« Le Roi-Sorcier Marlan, Quatrième des Douze, Petit-fils d’Orlan Le Sage, Fils de Durlan Le Magnanime, Souverain de Nordcastel... »
Le reste des titres ronflants et autres appellations pompeuses se perdirent dans les brumes de la somnolence qui assaillait le principal intéressé. Menacée de chute par la fatigue grandissante, sa tête n'était tenue en l'air que par la seule force de son bras accoudé sur son trône.
Trône particulièrement inconfortable, songea-t-il.
Les deux gardes à l'entrée donnèrent trois coups brefs sur le sol avec le manche de leurs lances. Les premiers paysans entrèrent en silence, comme écrasés par la présence de leur roi et par la majesté de la salle d'audience. Le seigneur des lieux daigna ouvrir un œil, parcourant du regard ladite salle.
La maçonnerie antique, en granit sombre, s'élevait au point que la lumière des torches peinait à éclairer le plafond. Les murs ne comportaient nulle décoration et seul un tapis d'un bleu profond, allant de la lourde double porte en chêne au grand escalier menant au trône, apportait une touche de couleur dans ce paysage grisâtre. Le meuble de granit massif sur lequel il était assis était, quant à lui, orné de multiples gravures et sculpté pour représenter un gigantesque dragon prêt à s'envoler.
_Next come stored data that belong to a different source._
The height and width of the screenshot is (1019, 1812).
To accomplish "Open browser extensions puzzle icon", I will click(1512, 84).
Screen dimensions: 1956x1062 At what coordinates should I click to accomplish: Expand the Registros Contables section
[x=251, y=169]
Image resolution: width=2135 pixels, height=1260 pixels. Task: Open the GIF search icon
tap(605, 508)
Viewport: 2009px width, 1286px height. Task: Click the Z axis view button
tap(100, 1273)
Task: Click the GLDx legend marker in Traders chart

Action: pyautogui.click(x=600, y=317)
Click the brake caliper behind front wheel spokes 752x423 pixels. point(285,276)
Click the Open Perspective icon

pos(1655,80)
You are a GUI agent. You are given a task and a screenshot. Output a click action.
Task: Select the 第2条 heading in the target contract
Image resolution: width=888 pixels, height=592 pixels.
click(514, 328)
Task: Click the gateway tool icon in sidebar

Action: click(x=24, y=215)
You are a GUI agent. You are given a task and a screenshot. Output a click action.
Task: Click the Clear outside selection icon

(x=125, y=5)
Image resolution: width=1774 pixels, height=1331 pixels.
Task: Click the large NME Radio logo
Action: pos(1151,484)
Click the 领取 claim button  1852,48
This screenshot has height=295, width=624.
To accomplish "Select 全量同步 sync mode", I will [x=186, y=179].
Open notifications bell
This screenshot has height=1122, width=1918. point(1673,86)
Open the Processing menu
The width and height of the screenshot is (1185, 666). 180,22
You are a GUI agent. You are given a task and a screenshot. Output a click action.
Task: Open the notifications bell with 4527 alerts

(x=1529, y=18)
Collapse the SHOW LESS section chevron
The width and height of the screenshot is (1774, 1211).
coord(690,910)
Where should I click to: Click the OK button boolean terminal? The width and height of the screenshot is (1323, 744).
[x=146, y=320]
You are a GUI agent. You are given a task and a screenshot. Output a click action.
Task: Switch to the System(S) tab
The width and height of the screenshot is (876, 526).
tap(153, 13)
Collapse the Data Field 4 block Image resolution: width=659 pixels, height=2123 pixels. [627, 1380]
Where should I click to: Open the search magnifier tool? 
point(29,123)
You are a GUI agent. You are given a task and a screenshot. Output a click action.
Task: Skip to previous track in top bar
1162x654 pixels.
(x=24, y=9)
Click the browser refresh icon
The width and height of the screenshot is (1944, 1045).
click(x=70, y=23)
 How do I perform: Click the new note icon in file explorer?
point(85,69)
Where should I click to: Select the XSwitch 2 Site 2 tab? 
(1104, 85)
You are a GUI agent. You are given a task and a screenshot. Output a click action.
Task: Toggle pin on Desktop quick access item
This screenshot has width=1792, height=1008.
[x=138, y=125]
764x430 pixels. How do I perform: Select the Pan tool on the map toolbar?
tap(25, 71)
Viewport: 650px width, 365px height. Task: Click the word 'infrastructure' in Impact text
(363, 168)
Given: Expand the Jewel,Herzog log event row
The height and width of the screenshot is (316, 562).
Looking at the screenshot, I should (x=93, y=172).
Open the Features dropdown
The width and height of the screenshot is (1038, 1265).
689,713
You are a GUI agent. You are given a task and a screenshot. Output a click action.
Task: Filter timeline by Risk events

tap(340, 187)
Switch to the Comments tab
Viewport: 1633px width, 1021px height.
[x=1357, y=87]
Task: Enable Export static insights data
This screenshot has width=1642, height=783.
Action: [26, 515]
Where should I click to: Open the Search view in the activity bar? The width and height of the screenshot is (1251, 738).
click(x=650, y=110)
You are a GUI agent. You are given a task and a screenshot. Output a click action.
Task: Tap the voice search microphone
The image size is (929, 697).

Il observa la trentaine de citoyens rassemblés à l'entrée de salle et l'ombre d'un sourire se dessina sur son visage ridé : ce monument inspirait autant la crainte que le respect aux petites gens, car tous fixaient d'un air effrayé la créature de pierre si finement détaillée qu'on aurait pût la croire vivante. Les deux yeux de rubis qui luisaient dans la pénombre donnaient à la créature un regard étrangement réaliste.
Avec un soupir de lassitude, il se redressa et prit la posture la plus droite que lui permettait son dos fatigué puis il fit signe au héraut de faire avancer le premier citoyen venu faire ses doléances. Une voix de velours liquide parla alors suffisamment fort pour que lui seul l'entende, le faisant frissoner :
— Courage et patience mon roi. Ce sont les derniers pour cette lune.
Marlan tourna la tête vers la personne debout à sa droite. C'était un homme d'une quarantaine de printemps, aux longs cheveux grisonnants coiffés en queue de cheval avec une fine barbiche et au visage tellement anguleux qu'on l'aurait cru taillé à la serpe.
Sa peau burinée était couturée de multiples cicatrices blanchâtres, son nez crochu donnait l'impression d'avoir été cassé plusieurs fois et son visage était un masque n'exprimant aucune émotion. Ses vêtements étaient dissimulés à la vue du roi par une imposante cape noire.
Il le fixait intensément à l'aide de son unique œil vert émeraude, l'autre étant caché par un bandeau noir. Le Roi-Sorcier frissonna, ayant soudain l'impression d'être un lièvre soumis au regard d'un faucon particulièrement affamé.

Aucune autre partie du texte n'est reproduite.